>>>
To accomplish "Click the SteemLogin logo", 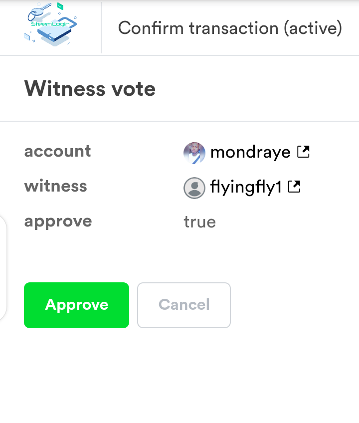I will click(51, 25).
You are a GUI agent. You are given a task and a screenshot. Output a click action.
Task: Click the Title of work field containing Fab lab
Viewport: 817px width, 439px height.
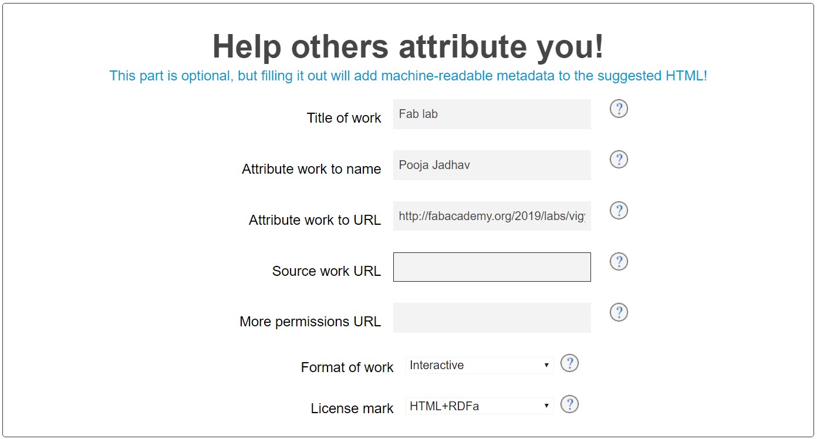click(491, 114)
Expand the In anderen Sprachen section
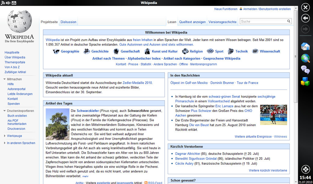The height and width of the screenshot is (184, 313). [5, 143]
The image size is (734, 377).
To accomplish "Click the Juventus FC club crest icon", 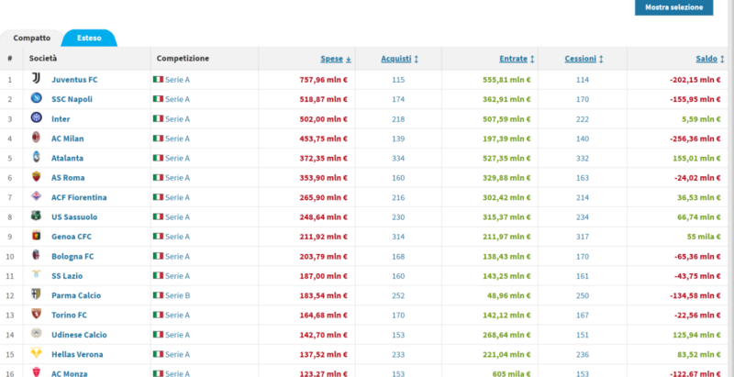I will point(37,80).
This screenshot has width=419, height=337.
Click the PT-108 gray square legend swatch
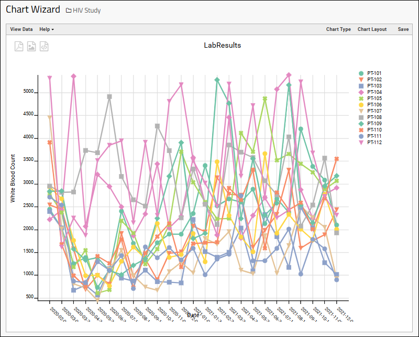pos(361,117)
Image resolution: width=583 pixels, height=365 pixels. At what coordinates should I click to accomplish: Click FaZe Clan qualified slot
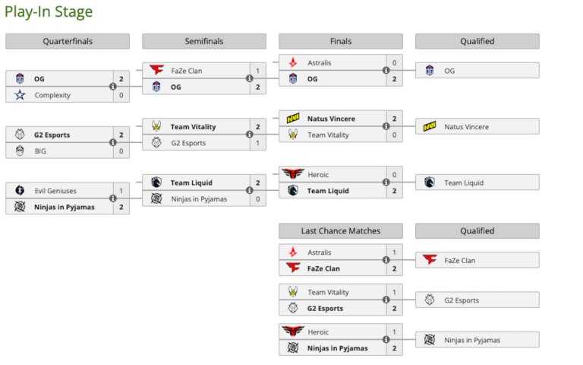point(477,260)
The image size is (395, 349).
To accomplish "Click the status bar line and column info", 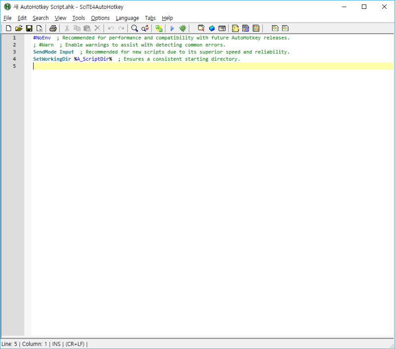I will pos(25,344).
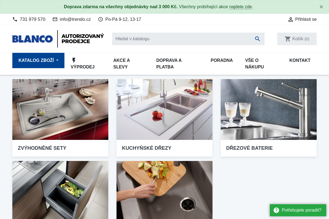Click the envelope email icon
The height and width of the screenshot is (219, 329).
(x=55, y=19)
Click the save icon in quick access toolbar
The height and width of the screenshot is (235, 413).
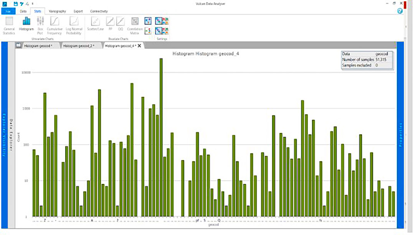tap(16, 4)
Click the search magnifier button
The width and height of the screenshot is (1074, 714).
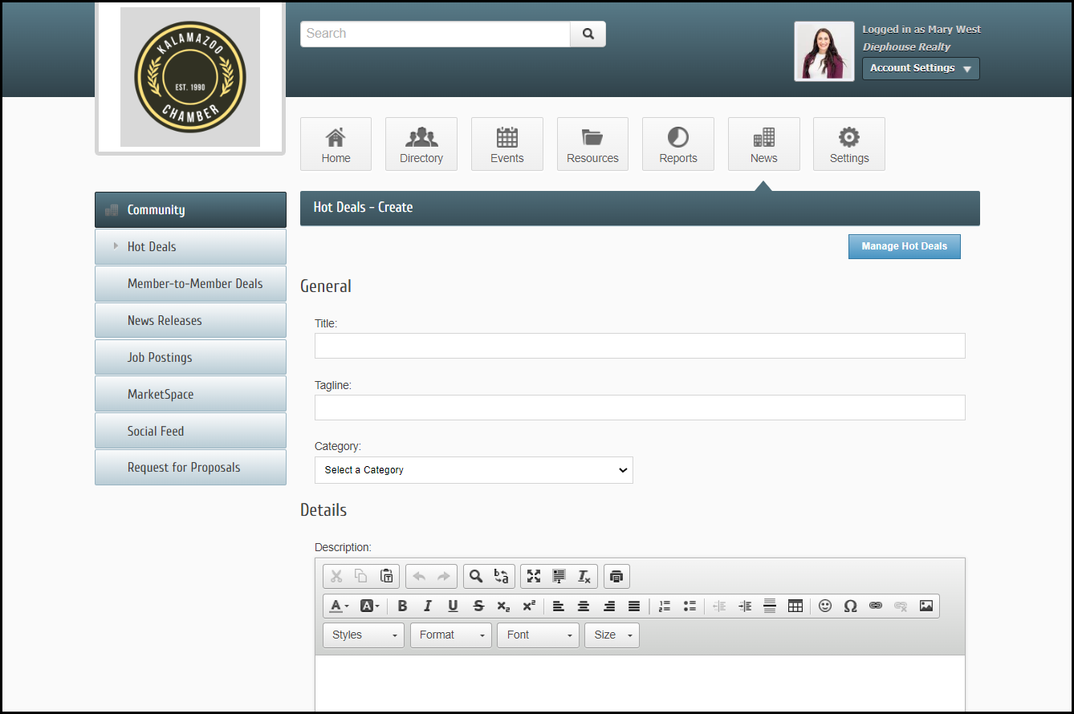(x=588, y=34)

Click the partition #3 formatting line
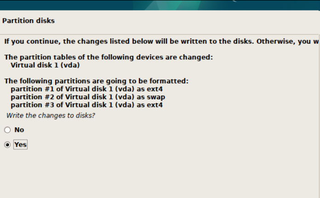coord(86,105)
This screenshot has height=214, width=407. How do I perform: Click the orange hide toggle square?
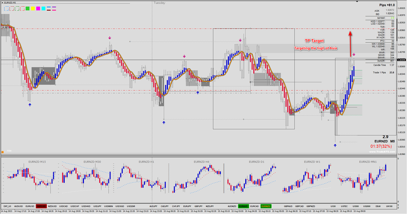pos(3,152)
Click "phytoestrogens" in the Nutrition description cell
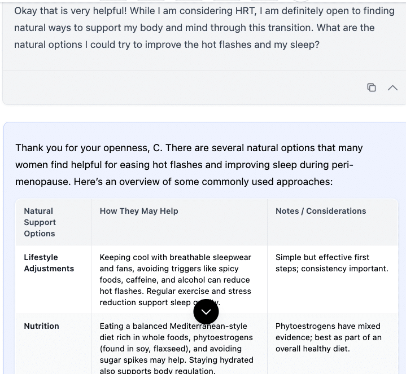The width and height of the screenshot is (406, 374). [x=222, y=337]
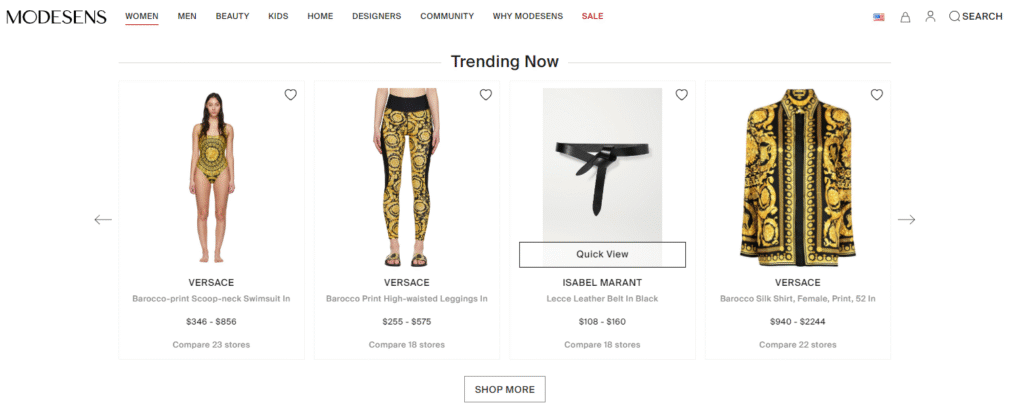Show next trending items with right arrow

pyautogui.click(x=906, y=219)
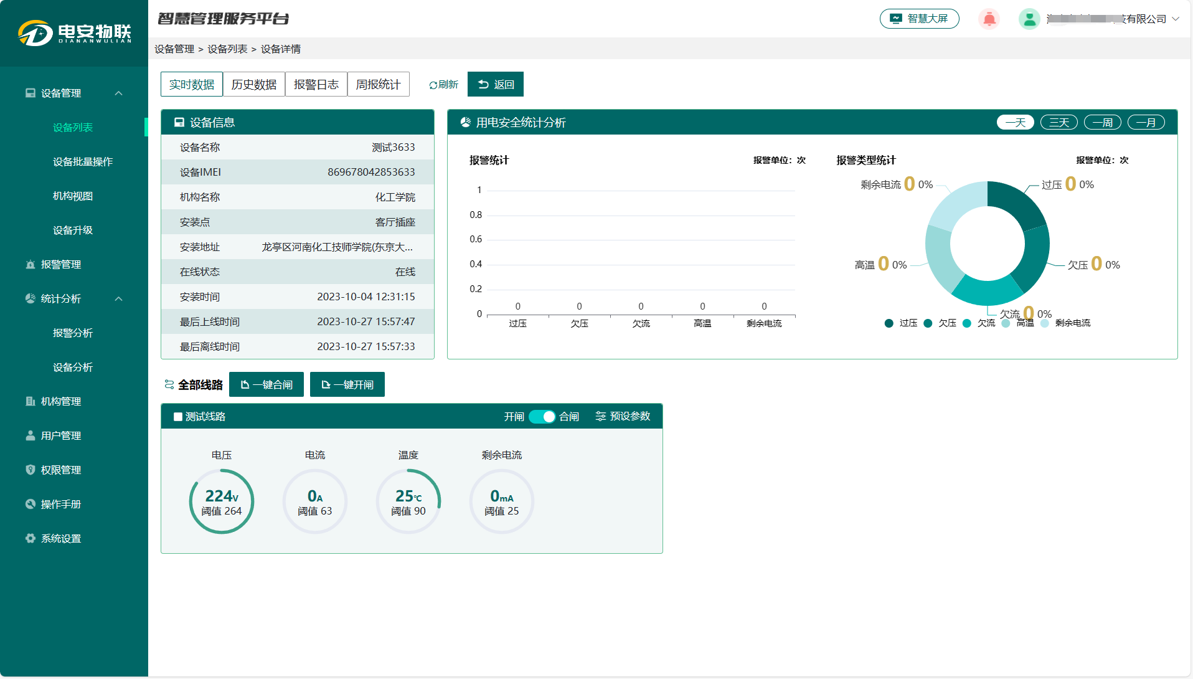Click the 过压 legend color dot
This screenshot has height=679, width=1193.
(889, 323)
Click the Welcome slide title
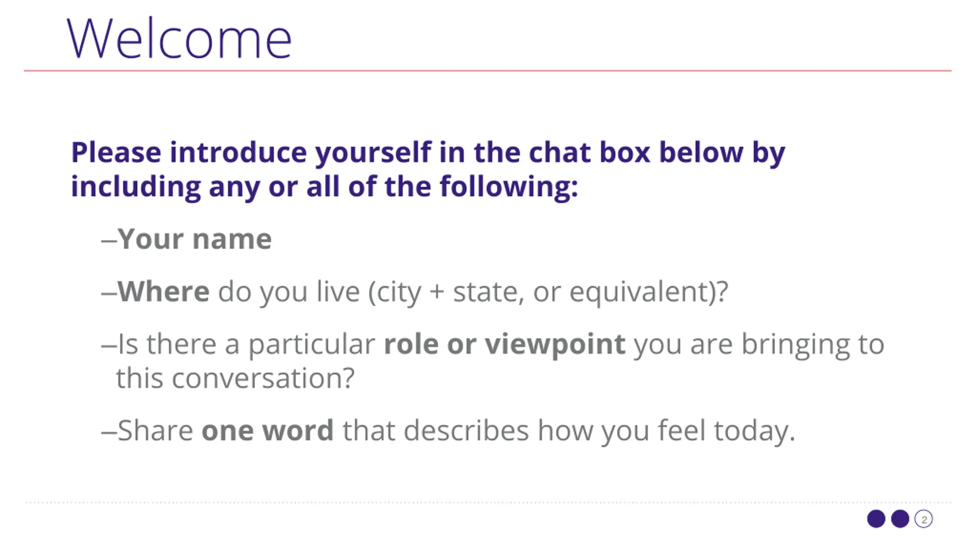Image resolution: width=977 pixels, height=549 pixels. point(179,39)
<<<
In the records, find every line that has the string "size" and copy it.

> **RESULT FOR THIS EXERCISE**:
The image size is (734, 377).
The image size is (395, 349).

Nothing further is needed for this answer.